Population (2010 Census)
- • Total: 41,114
- • Density: 6.92/km^{2} (17.9/sq mi)
- • Urban: 80.2%
- • Rural: 19.8%

Administrative structure
- • Inhabited localities: 1 cities/towns, 77 rural localities

Municipal structure
- • Municipally incorporated as: Kondopozhsky Municipal District
- • Municipal divisions: 1 urban settlements, 8 rural settlements
- Time zone: UTC+3 (UTC+03:00 )
- OKTMO ID: 86615000
- Website: http://amsu.kondopoga.ru

= Kondopozhsky District =

Kondopozhsky District (Кондопо́жский райо́н; Kondupohjan piiri) is an administrative district (raion), one of fifteen in the Republic of Karelia, Russia. It is located in the south of the republic. The area of the district is 5940 km2. Its administrative center is the town of Kondopoga. As of the 2010 Census, the total population of the district was 41,114, with the population of Kondopoga accounting for 80.2% of that number.

==Geography==
Kondopozhsky District covers the forested lake area to the northwest of Lake Onega. The terrain is a combination of lakes, rocky ridges, glacial moraines, and glacial alluvial plains. The lakes and rivers are oriented northwest to southeast to flow into Lake Onega, and eventually into the Baltic Sea. The Kivach Nature Reserve is located in the District. it is a federal-level strict ecological reserve, established for the protection and scientific study of the taiga ecology of the region. A public access zone supports tourist visits to the Kivach Waterfall.

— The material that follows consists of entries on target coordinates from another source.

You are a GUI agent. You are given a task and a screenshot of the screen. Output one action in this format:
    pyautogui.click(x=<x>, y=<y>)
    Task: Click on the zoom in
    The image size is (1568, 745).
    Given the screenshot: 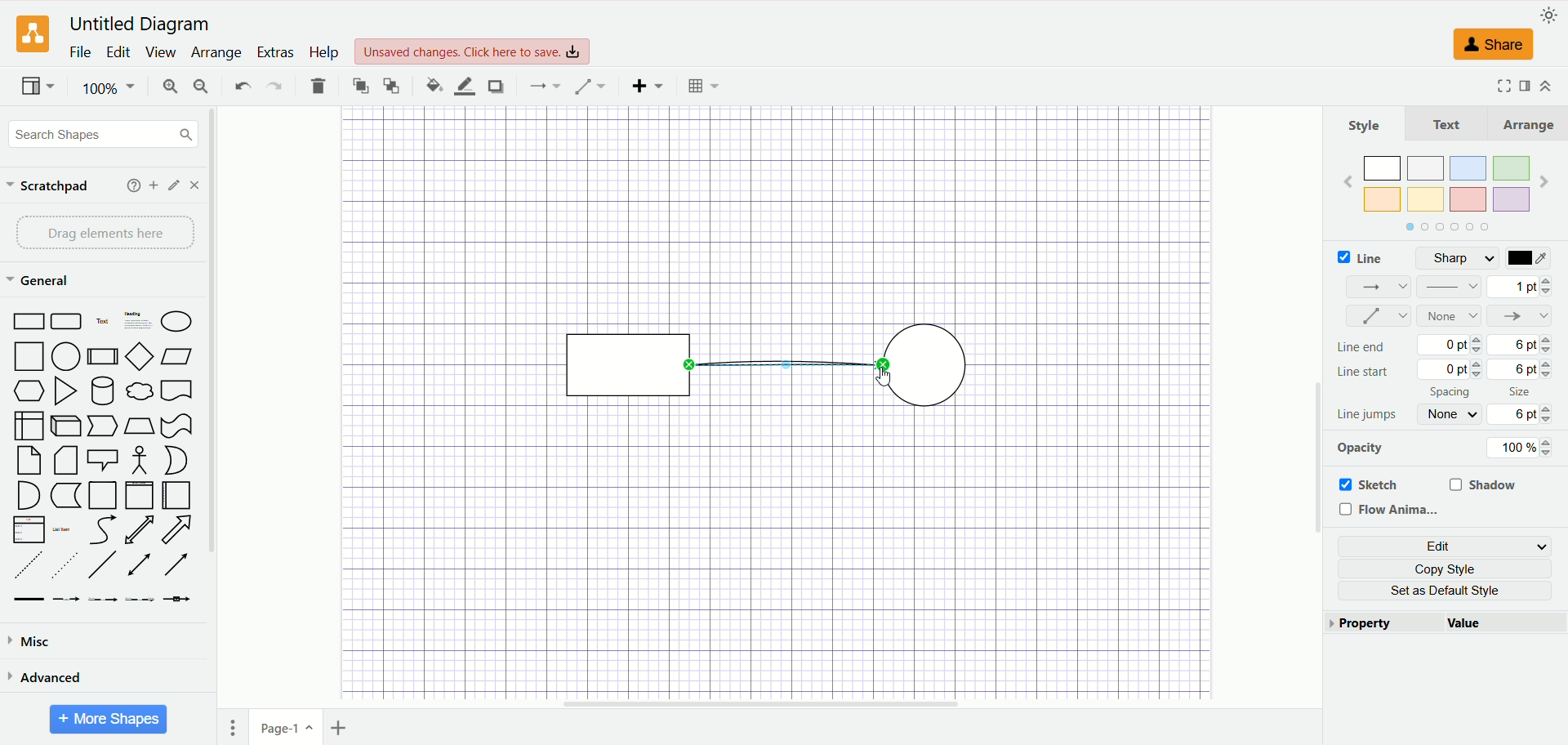 What is the action you would take?
    pyautogui.click(x=170, y=86)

==Administrative and municipal status==
Within the framework of administrative divisions, Kondopozhsky District is one of the fifteen in the Republic of Karelia and has administrative jurisdiction over one town (Kondopoga) and seventy-seven rural localities. As a municipal division, the district is incorporated as Kondopozhsky Municipal District. The town of Kondopoga and three rural localities are incorporated into an urban settlement, while the remaining seventy-four rural localities are incorporated into eight rural settlements within the municipal district. The town of Kondopoga serves as the administrative center of both the administrative and municipal district.

== Economy ==
The main industries of the district include: pulp and paper production (JSC "Kondopoga"), stone processing and stone casting, logging and woodworking, production of building materials.

In addition, about 50% of the reserves of titanomagnetite ores of Karelia are concentrated in the area, and there are also significant reserves of building stones — diabases, dolomites, granites in the area. There are mineral water sources.

There are two hydroelectric power plants operating in the district: Kondopozhskaya and Paleozerskaya HPP, which are part of a single Sunsky cascade, with a total capacity of 50.6 MW and generate an average of 245 million kWh of renewable electricity per year.